An early study evaluating cooked foods’
physiological effects is entitled The Influence of Food Cooking on
the Blood Formula of Man authored by Swiss scientist Dr. Paul
Kouchakoff (Proceedings: First International Congress of Microbiology,
Paris 1930). In a process called digestive leukocytosis, Kouchakoff
notes that after eating, “white corpuscles” increased in the blood, an
effect not observed when the diet avoided cooked and “manufactured”
foods:
“We find that, after taking raw foodstuffs, neither
the number of white corpuscles nor the correlation of their percentage
has change. Ordinary unboiled drinking water, mineral water, salt,
different green foodstuffs, cereals, nuts, honey, raw eggs, raw meat,
raw fish, fresh milk, sour milk, butter – in other words, food stuffs in
the state in which they exist in nature, belong to the group of those
which do not call forth infringement in our blood formula.”
In a nutshell, when cooked foods are avoided, the
lymphocyte count may move to the fasting levels.
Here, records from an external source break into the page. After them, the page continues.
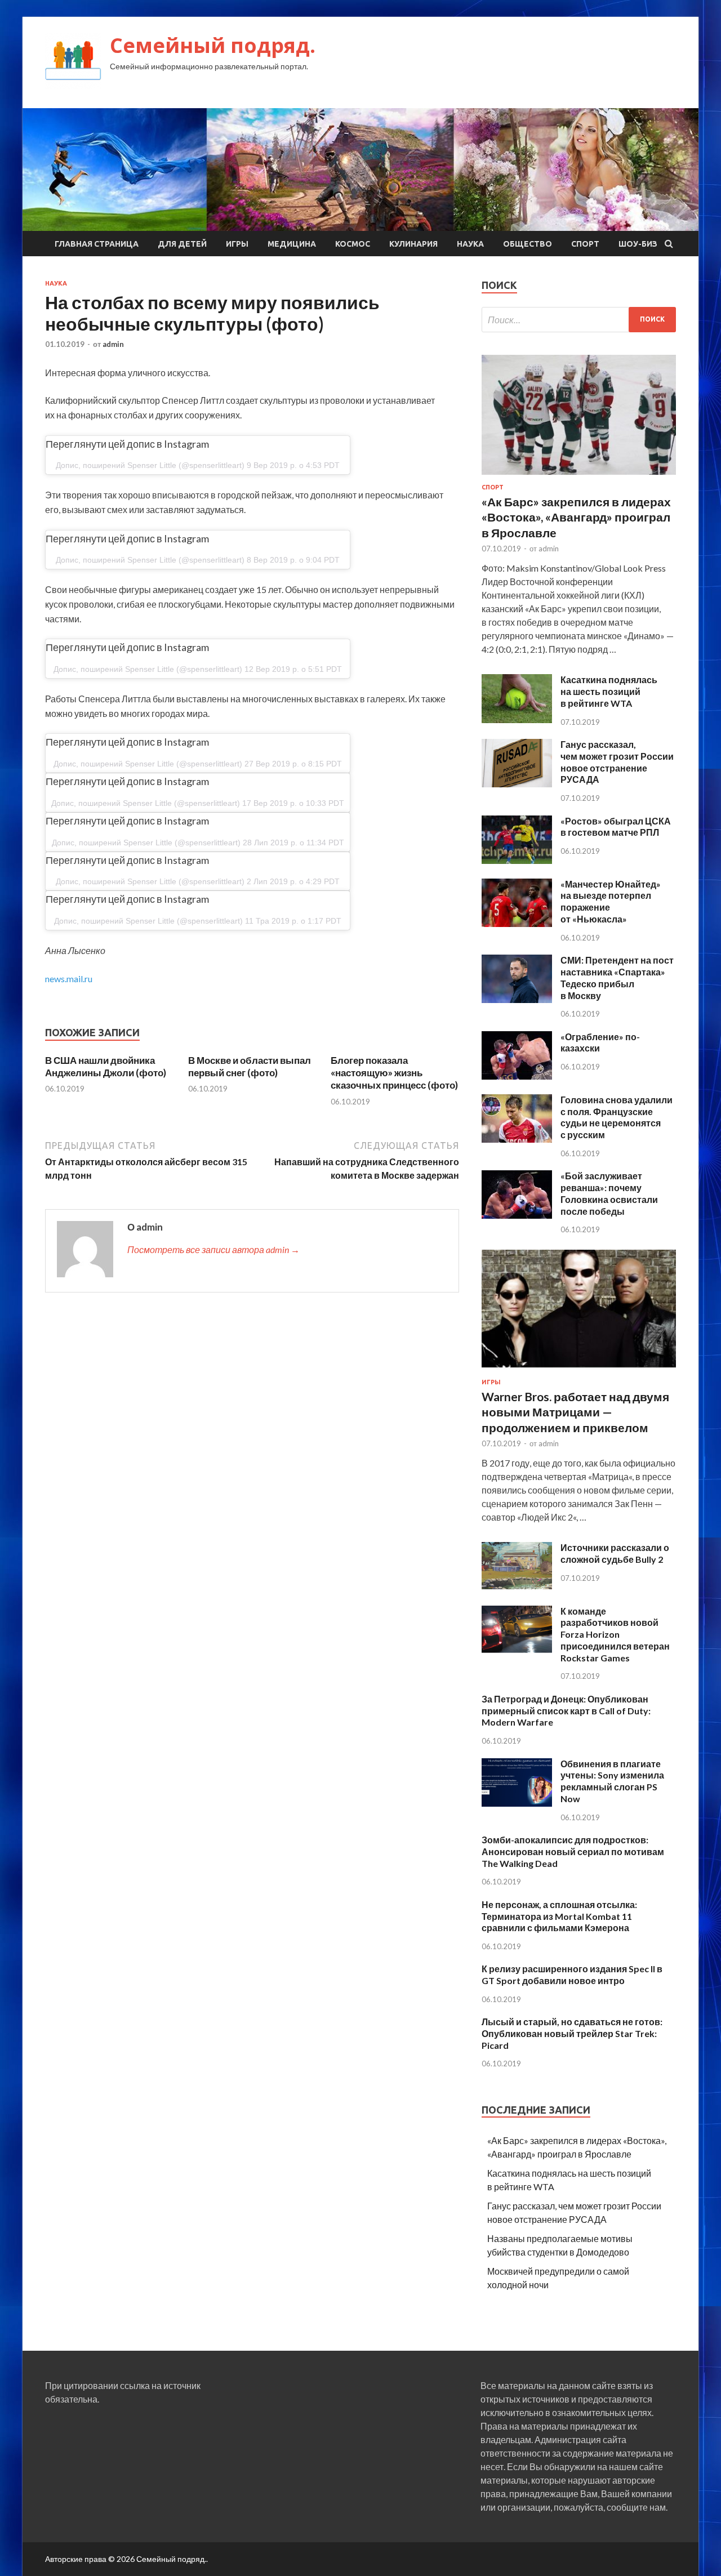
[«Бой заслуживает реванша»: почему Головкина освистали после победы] (517, 1215)
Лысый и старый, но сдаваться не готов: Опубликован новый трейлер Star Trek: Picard (572, 2033)
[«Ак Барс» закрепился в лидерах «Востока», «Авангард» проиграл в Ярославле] (579, 476)
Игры (237, 243)
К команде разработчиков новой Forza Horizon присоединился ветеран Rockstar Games (615, 1634)
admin (113, 344)
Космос (352, 243)
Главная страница (97, 243)
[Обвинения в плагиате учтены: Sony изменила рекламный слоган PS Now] (517, 1803)
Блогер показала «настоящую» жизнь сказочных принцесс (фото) (394, 1072)
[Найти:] (579, 319)
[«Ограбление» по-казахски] (517, 1076)
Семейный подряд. (212, 45)
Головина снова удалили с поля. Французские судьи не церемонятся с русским (616, 1117)
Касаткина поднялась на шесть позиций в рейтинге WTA (608, 691)
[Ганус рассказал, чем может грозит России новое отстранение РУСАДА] (517, 783)
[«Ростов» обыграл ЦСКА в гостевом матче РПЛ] (517, 860)
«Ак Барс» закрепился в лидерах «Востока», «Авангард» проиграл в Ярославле (576, 517)
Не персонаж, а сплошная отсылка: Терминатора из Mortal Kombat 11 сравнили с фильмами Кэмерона (559, 1916)
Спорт (585, 243)
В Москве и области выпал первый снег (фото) (249, 1066)
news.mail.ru (68, 978)
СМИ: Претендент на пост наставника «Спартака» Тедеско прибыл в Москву (617, 977)
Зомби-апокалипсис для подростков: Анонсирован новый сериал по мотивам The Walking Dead (573, 1851)
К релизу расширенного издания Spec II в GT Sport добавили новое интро (572, 1974)
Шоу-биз (637, 243)
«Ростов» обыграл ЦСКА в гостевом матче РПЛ (615, 826)
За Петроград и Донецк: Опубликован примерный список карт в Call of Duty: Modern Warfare (566, 1710)
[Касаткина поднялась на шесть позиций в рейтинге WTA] (517, 719)
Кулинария (413, 243)
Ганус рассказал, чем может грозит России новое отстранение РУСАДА (617, 762)
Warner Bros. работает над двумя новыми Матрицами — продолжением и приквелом (575, 1411)
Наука (470, 243)
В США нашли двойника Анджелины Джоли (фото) (105, 1066)
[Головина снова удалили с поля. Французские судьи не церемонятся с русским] (517, 1139)
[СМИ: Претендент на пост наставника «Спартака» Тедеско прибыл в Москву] (517, 999)
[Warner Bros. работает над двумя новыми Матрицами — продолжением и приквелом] (579, 1371)
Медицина (292, 243)
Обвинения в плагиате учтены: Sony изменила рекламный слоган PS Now (612, 1781)
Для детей (182, 243)
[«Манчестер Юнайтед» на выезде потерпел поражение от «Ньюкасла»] (517, 923)
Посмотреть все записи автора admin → (213, 1249)
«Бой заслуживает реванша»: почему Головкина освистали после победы (609, 1193)
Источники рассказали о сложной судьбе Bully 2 (614, 1553)
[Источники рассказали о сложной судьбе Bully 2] (517, 1587)
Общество (527, 243)
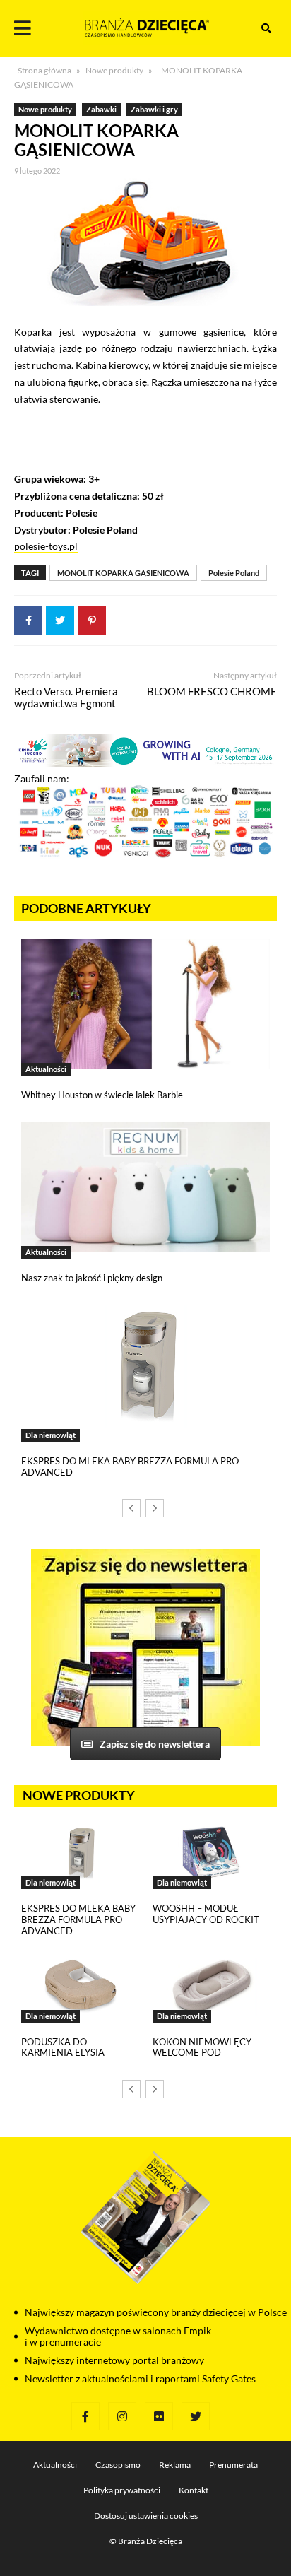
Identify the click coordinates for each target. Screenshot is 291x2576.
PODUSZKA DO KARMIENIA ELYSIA (63, 2047)
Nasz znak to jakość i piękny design (91, 1277)
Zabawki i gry (154, 109)
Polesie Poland (233, 572)
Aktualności (45, 1069)
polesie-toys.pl (46, 546)
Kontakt (193, 2490)
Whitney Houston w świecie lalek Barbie (102, 1094)
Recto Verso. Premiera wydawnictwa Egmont (66, 697)
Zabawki (101, 109)
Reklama (175, 2464)
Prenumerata (233, 2464)
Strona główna (44, 70)
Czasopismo (118, 2464)
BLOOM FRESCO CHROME (212, 691)
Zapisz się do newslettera (155, 1744)
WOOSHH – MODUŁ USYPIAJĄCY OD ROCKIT (206, 1913)
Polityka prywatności (121, 2490)
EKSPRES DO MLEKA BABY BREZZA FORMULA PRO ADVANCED (130, 1466)
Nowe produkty (114, 70)
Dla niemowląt (50, 1435)
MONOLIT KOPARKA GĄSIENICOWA (123, 572)
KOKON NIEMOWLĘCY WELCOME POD (202, 2047)
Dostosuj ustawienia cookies (146, 2515)
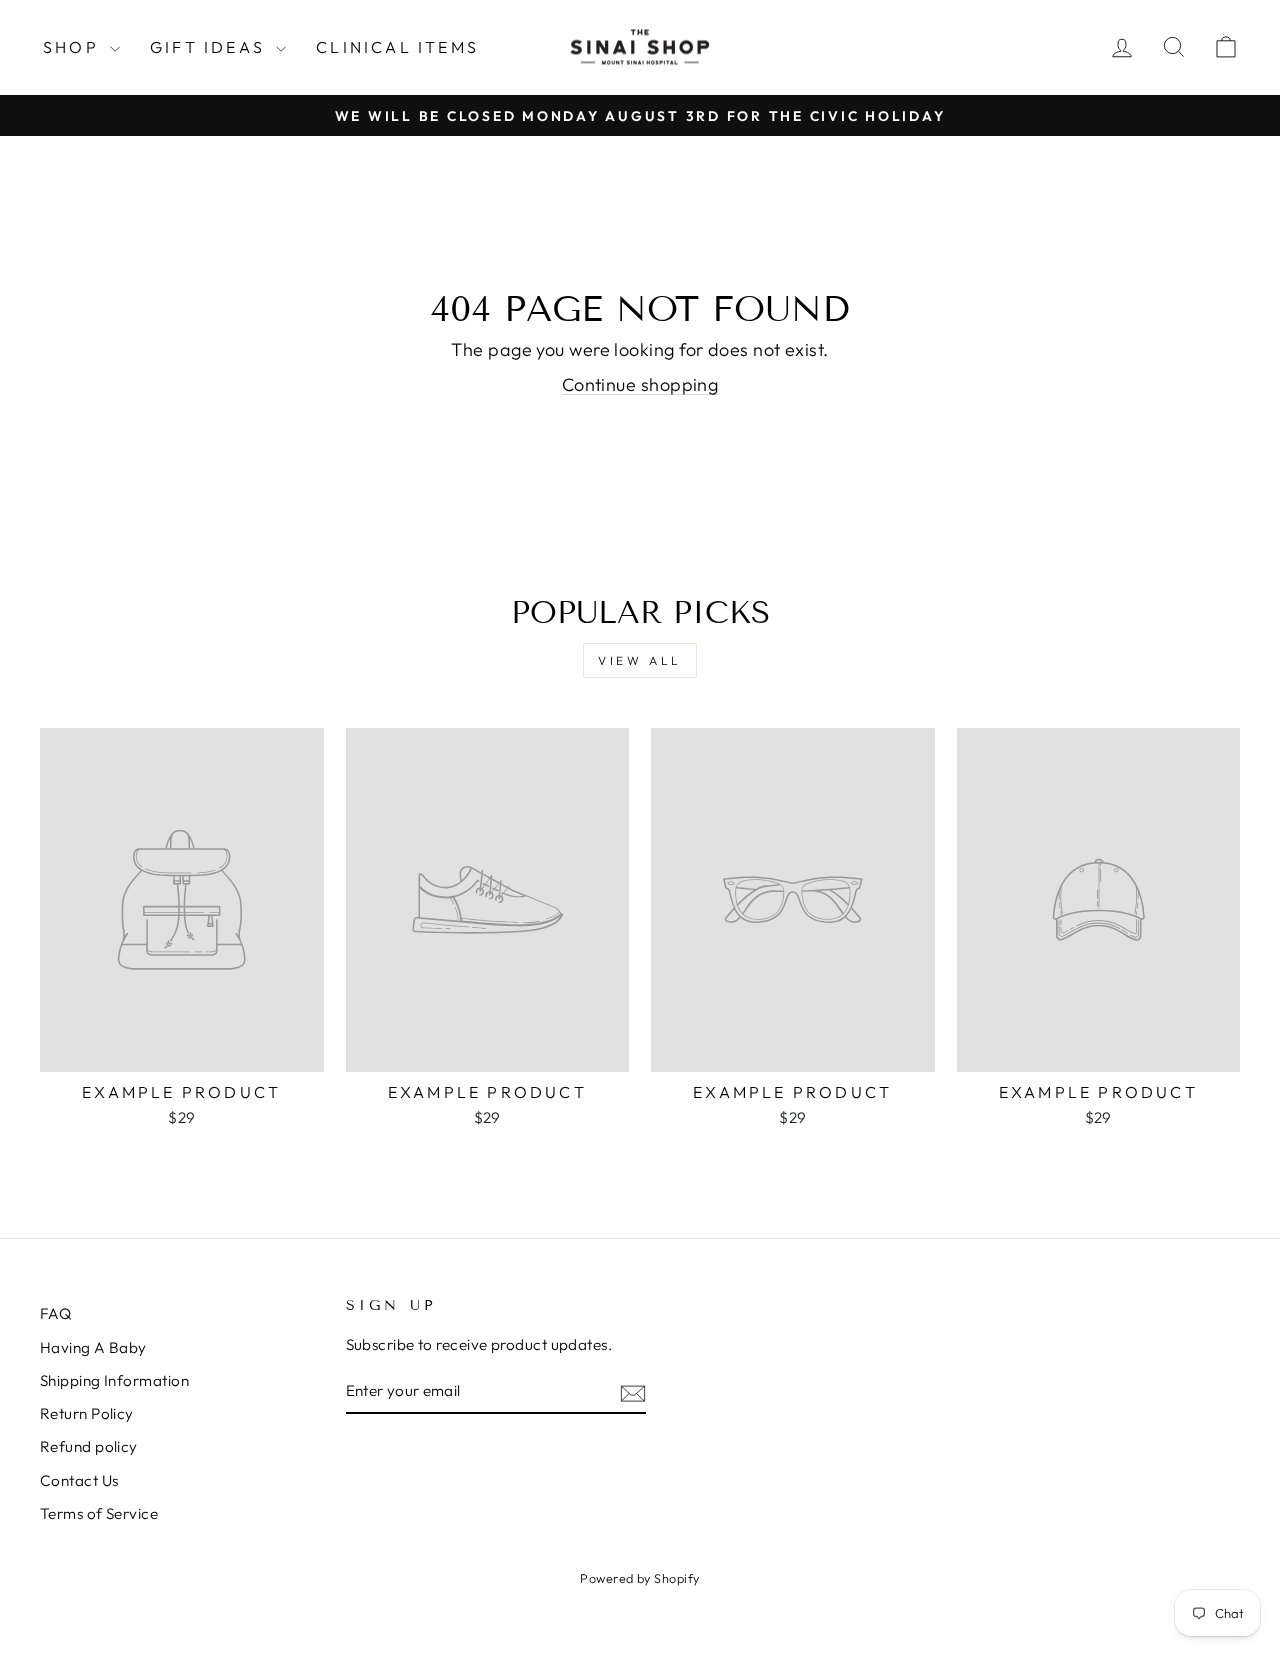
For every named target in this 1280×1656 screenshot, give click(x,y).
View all (640, 660)
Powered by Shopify (639, 1578)
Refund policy (89, 1446)
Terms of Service (99, 1513)
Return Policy (87, 1413)
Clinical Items (397, 47)
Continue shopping (640, 384)
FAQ (55, 1313)
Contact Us (79, 1480)
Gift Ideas (210, 47)
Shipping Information (114, 1380)
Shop (74, 47)
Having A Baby (93, 1347)
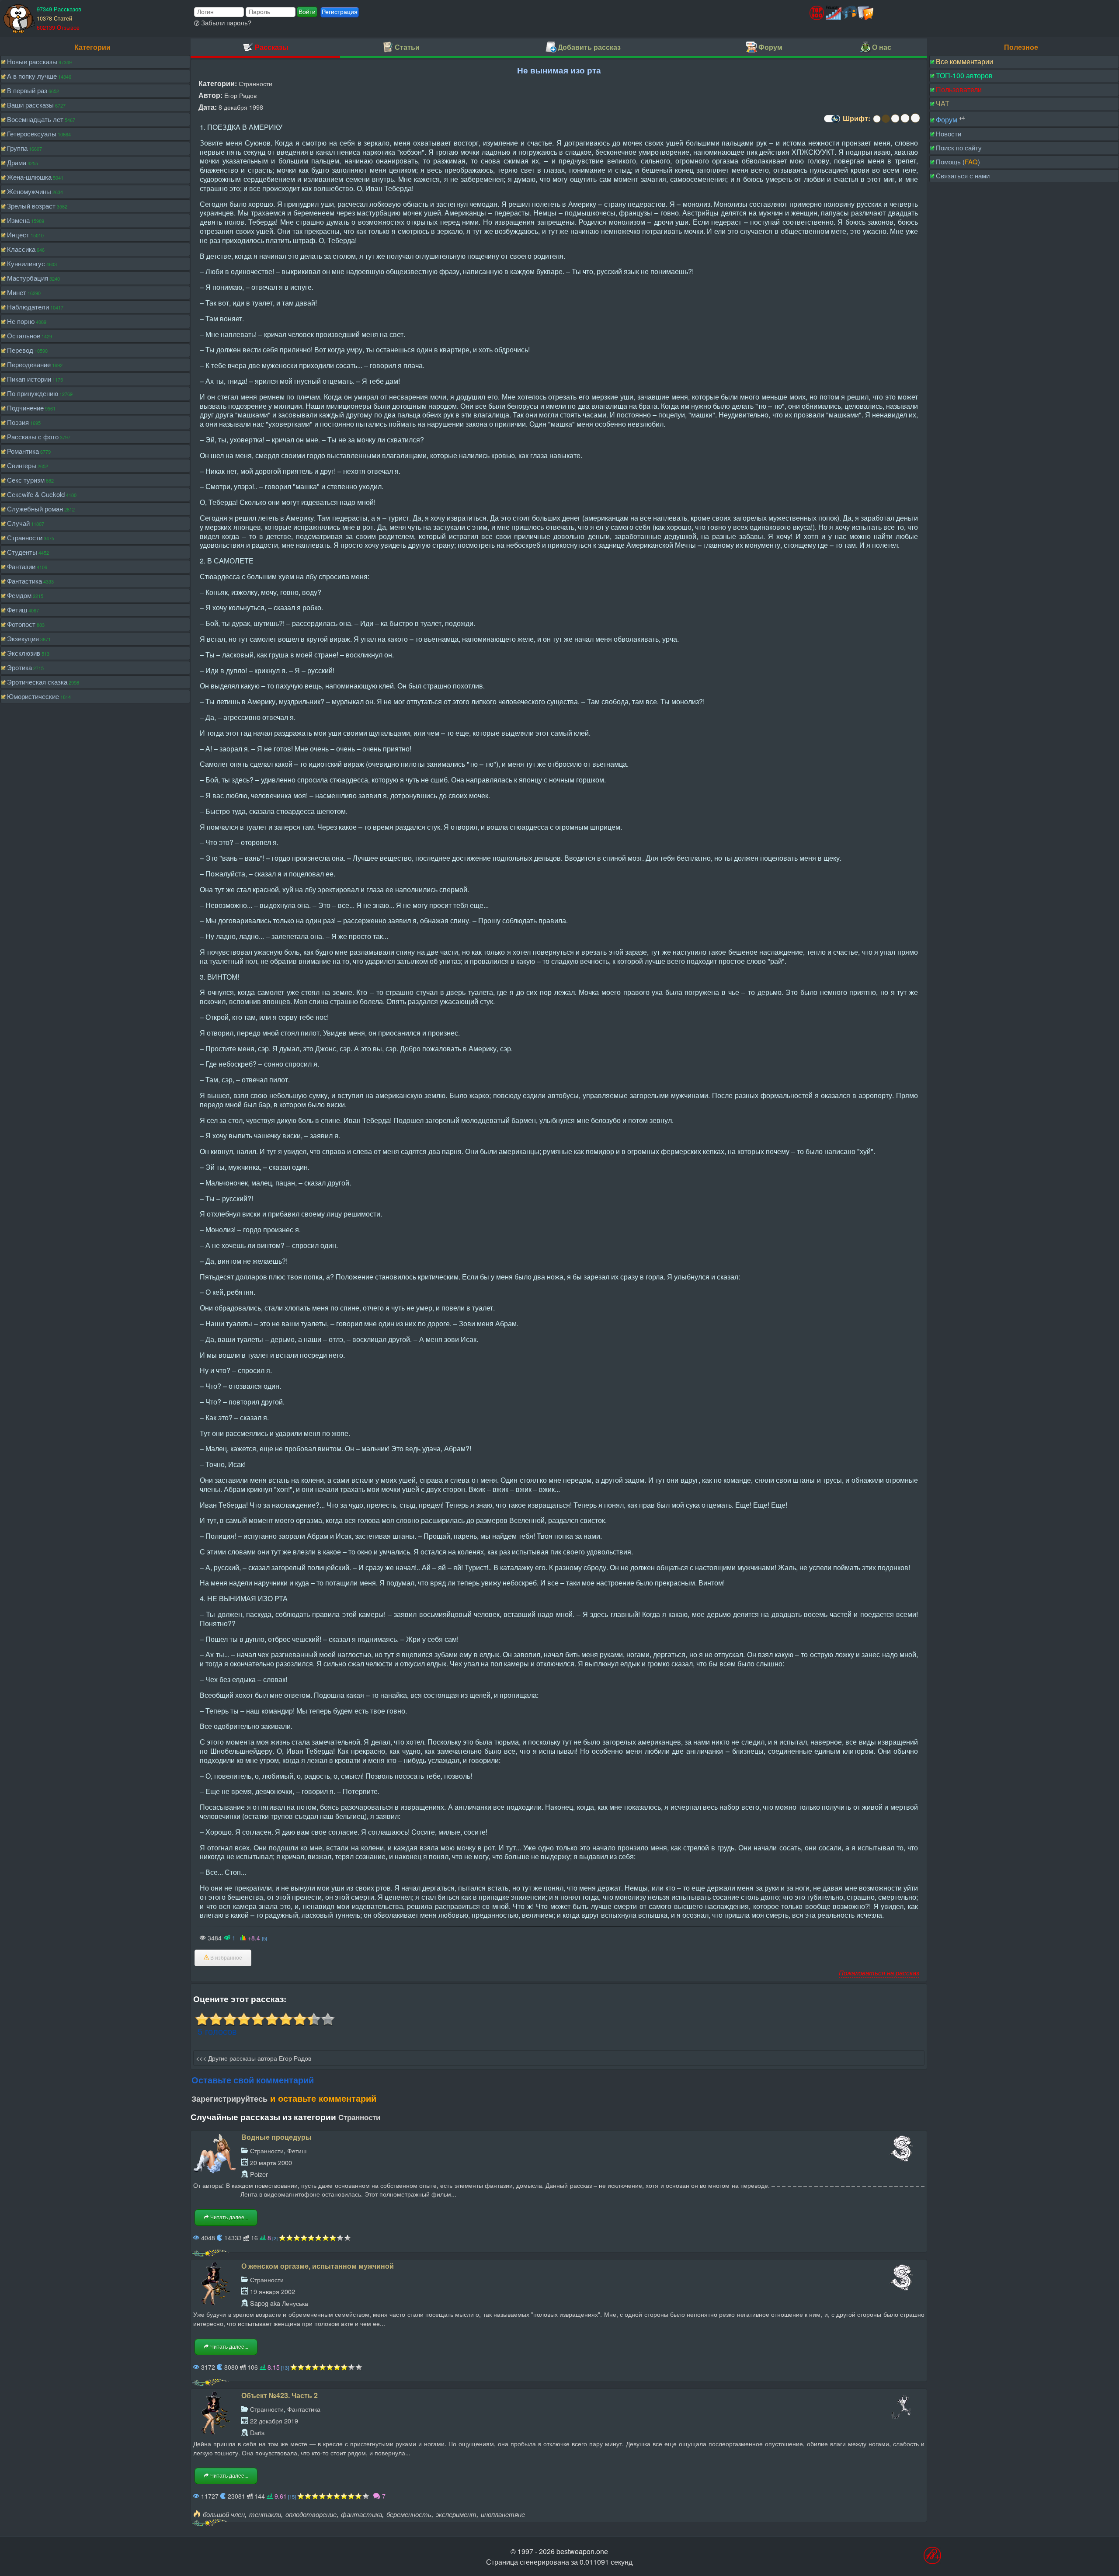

Kouchakoff determined that each food has a critical
temperature. When heated above this temperature, lymphocyte count will
double. Again, if the same food is eaten in sufficient quantity at
temperature never above its critical temperature (~155-185o
F) then the lymphocyte count will return to normal. Foods eaten in
mixtures of greater than about 50% containing foods heated past their
critical temperature would trigger the lymphocyte-doubling effect.
Some claim this effect relates to the water within
the food. The angle between H2O’s hydrogen and oxygen
molecules is supposedly that which the body is actually sensing. Hence,
you can have 100% foods not heated past critical temperature and water
that has been boiled (e.g., coffee, tea), even if it has been cooled
again, and this molecular bond is sensed, resulting in lymphocyte
increase.
Although we tend to think of water as a simple
molecule, it has much greater physiology-influencing structural and
electromagnetic dynamics than most of us appreciate. It is through
water’s complexity that many healing energies are mediated.
Conclusion
These paradigm-expanding, yet simple, dietary
approaches are supported by intriguing evidence. Fasting may promote
healing and regeneration by altering our immune system and shifting
lymphocyte count. This shift may also be triggered by consuming a raw
diet, which is easier than fasting.
In many life situations, the KISS principle
(keep it simple, stupid) has great wisdom. In our efforts to develop
high-tech, complicated SCI solutions through expensive clinical trials,
perhaps we have overlooked a KISS dietary approach.